- Work to do -
How many lines in the data contain the word "agent"? Reply with the number only.

────────────────

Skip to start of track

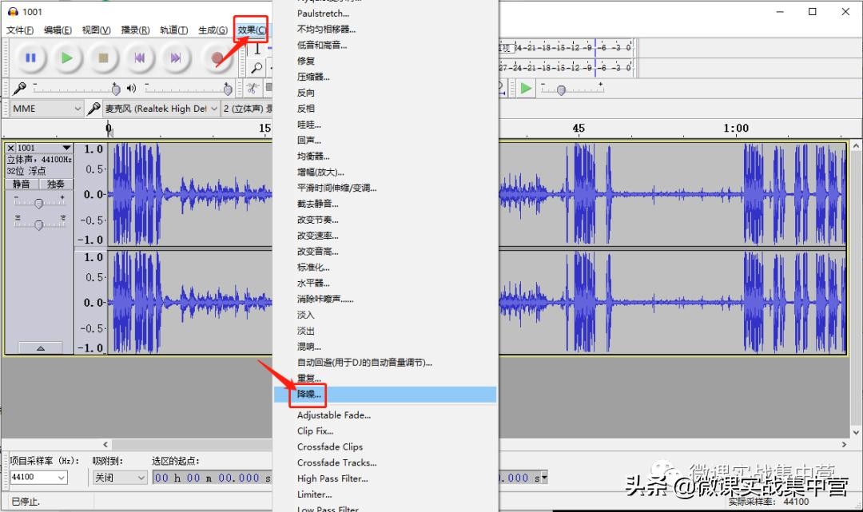pos(140,58)
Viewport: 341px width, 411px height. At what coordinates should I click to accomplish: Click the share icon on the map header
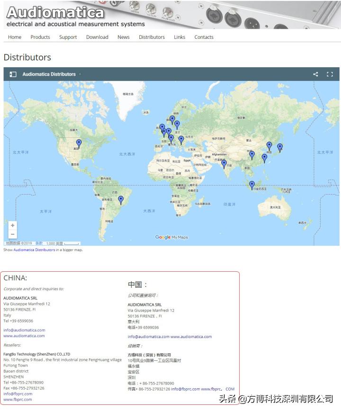coord(315,74)
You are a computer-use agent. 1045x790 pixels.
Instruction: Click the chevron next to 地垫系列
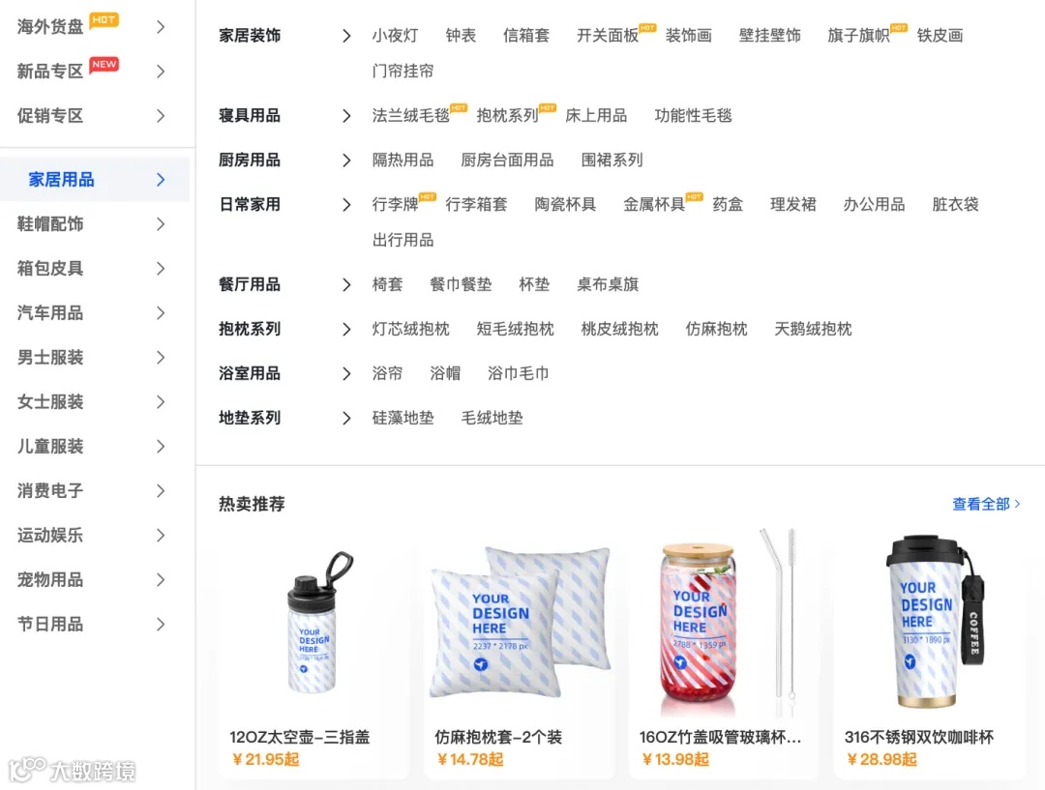(x=345, y=419)
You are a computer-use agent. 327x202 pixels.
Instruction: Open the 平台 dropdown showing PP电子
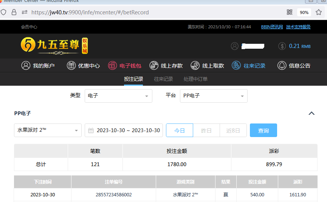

────────────────

- The reply -
2